Şizofreni Tedavisinin Faydası: Kendimi Daha Az Ciddiye Aldım

February 07, 2020 10:30 | Elizabeth Caudy
click fraud protection
Şizofreni tedavisinin gümüş bir astarı vardır. Şizofreni tedavisinden önce kendimi çok ciddiye aldım. Birçok şeyi kaçırdım. Artık kaybetmiyorum.

Psikotik bir epizot geçirmeniz nedeniyle şizofreni tedavisinden faydalandığınızda (şizofreni veya şizoaffektif bozukluk nedeniyle) ve kendinizi psikiyatrik ilaçlarda bulursanız, herhangi bir iyiliğin ortaya çıkmış olabileceğini düşünmek zordur. Buna rağmen iki kolej derecesini yakalasanız bile. Buna rağmen sevgi dolu bir ortak bulursanız. Görünüşe göre tüm iyi şeyler geldi rağmen o. Ama son zamanlarda gelen bir fayda düşündüm Çünkü teşhis ve şizofreni tedavisi alma.

Son zamanlarda Netflix'teki seçenekler arasında dolaşıyordum ve yukarı çıktım Sözde HayatımClaire Danes'in oynadığı 1990'lı televizyon ergenliğinin bir elyafı. Kocam Tom'a programı izleyip izlemediğini sordum. Hayır dedi."

Dedim ki, “Onu izlemek için çok ciddiye aldım.”

Ve sonra bana vurdu. Şizofreni tedavisi tutumuma fayda sağlamadan önce kendimi çok ciddiye aldım.

Psikotik ataktan ve ortaya çıkan şizofreni tanısından önce, kendimi her zaman çok ciddiye aldım. Her şeyin üstünde olduğumu sanıyordum, hatta geliştirdiğim Rhode Island Tasarım Okulu'ndaki (RISD) öğretmenlerim bile şizofreni belirtileri.

instagram viewer

Şizofreni Tedavisinin Faydaları

Bence “kendimi çok ciddiye almak”, tomurcuklanan hastalığımın bir parçasıydı ve şizofreni tedavisi için faydalanmanın azalmasına neden oldu (Şizofreninin 10 Erken Uyarı Belirtisi). Bir hastalığınız varsa, bir hastalığınız var. Hastalığım için kendimi çok suçluyorum.

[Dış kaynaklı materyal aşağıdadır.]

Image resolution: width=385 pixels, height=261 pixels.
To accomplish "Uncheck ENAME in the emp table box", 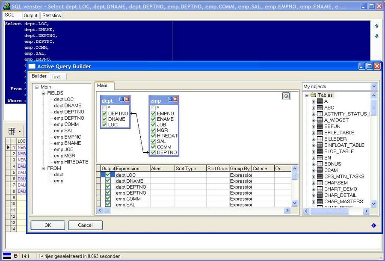I will point(152,118).
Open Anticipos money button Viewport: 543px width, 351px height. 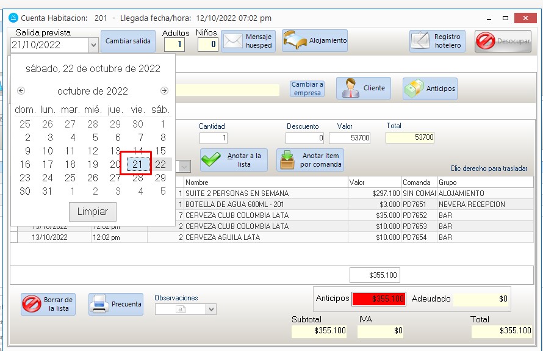point(430,89)
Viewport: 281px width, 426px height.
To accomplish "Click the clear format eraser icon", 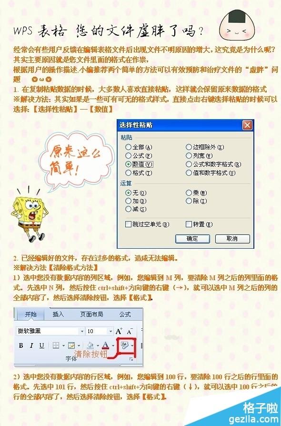I will tap(124, 345).
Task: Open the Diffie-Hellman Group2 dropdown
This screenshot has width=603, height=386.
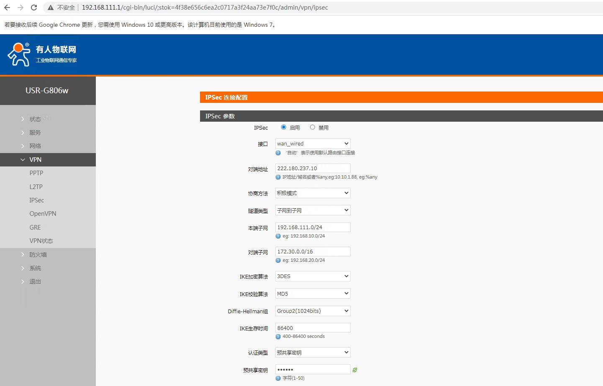Action: tap(313, 311)
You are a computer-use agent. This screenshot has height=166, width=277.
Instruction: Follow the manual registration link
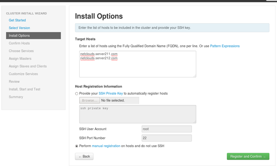106,146
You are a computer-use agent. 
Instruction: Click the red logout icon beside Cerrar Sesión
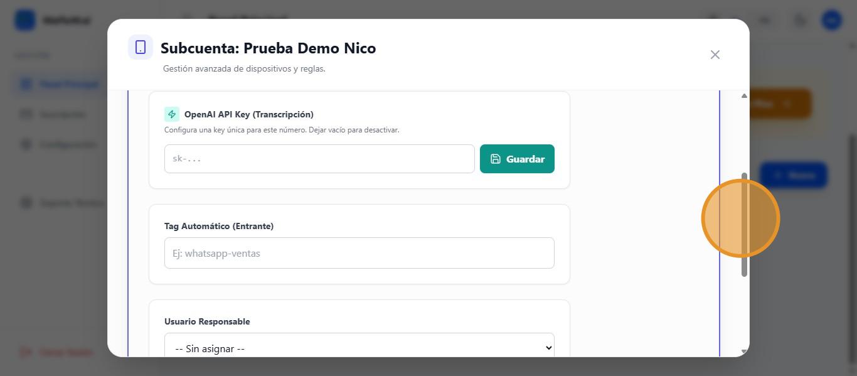tap(26, 352)
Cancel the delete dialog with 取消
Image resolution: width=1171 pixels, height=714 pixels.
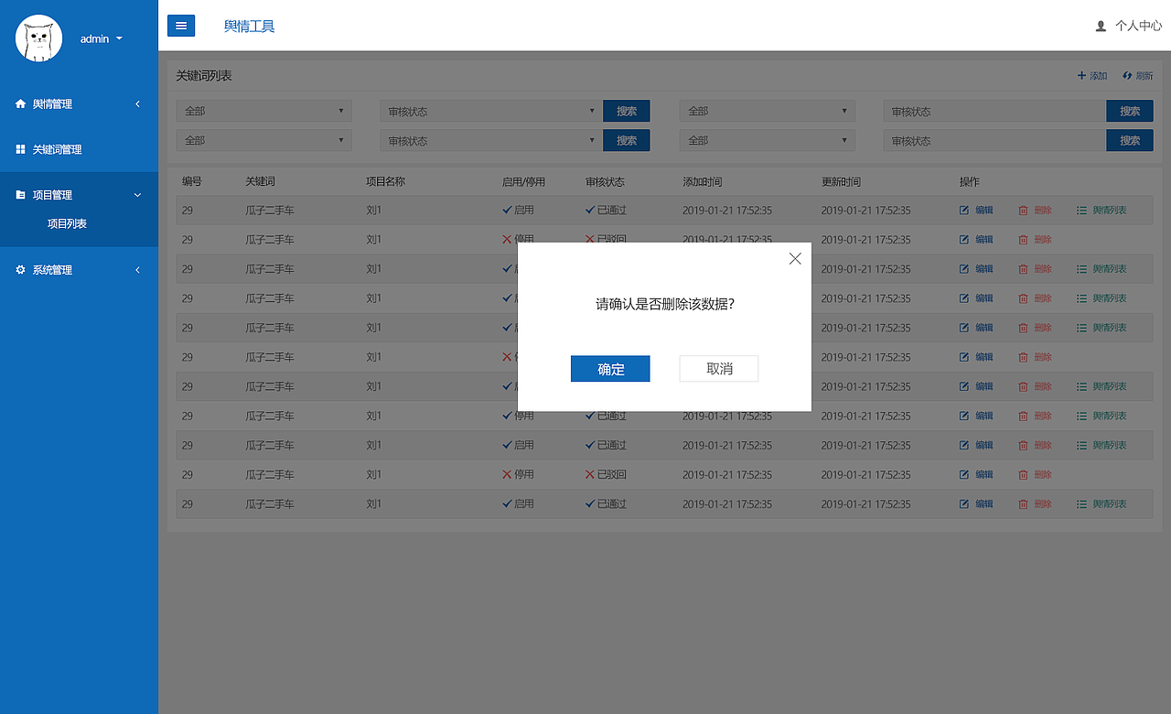point(718,369)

Tom'dan terapistime kadar herkes kendime haksızlık ettiğimi söylüyor, ama yine de yapıyorum.

Şizofreni ve şizoaffektif bozukluk dahil her şeyin bir sebepten kaynaklandığını düşünüyorum. Şizofreni tedavisinden fayda görmemiş olsaydım, Chicago Sanat Okulu'na transfer olmamış olabilirim ki bu benim için daha uygun. Bunu lisede biliyordum ama önce RISD'yi seçtim çünkü ülkenin farklı yerlerinde yaşamak istedim. En önemlisi, harika kocam Tom'la hastalığım olmadan tanışmamış olabilirim ve bu blogu kesinlikle zihinsel sağlık savunucusu olarak yazmazdım.

Şizofreni tedavisi gördükten sonra, ailemin filmin VHS kasetlerini izledim Titanik Leonardo DiCaprio ve Kate Winslet'in oynadığı filmlerde snobby tadıyla daha önce hiç yapamayacağım bir şey. Ve izlemek için bir Pazartesi gecesi ritüeli oldu Ally McBeal babamla ve daha sonra Parsons’un Yeni Okul Tasarım Okulu’nda bir dönem geçirdiğim kadın evinde.

Bunu yazarken mavi kot pantolon, kapüşon ve Pandora bileklik takıyorum. Gençlerimde, lisemde dolaşırken kendi kıyafetlerimi yaptığına dair bir söylenti vardı, çünkü moda ifadelerim çok kasıtlı, titizlikle garipti. Şimdi sadece rahatlık için giyiniyorum.

Belki de bunun bir parçası, biz yaşlandıkça yok oluruz. Ancak şizofreni tedavisinin faydaları başlamadan önce çok katıydım. 1990'larda bir şarkı sözü ikonu Ani DiFranco akla geliyor:

Bükülmeyen şeyler.

Kırdım. Ama iyileştiğimde bükmeyi öğrendim.

Elizabeth Caudy 1979'da bir yazar ve fotoğrafçı olarak doğdu. Beş yaşından beri yazıyor. Chicago Sanat Enstitüsü Okulu'ndan BFA ve Columbia College Chicago'dan fotoğrafçılıkta MFA var. Kocası Tom ile Chicago dışında yaşıyor. Elizabeth'i bul Google+ ve üzerinde onun kişisel blogu.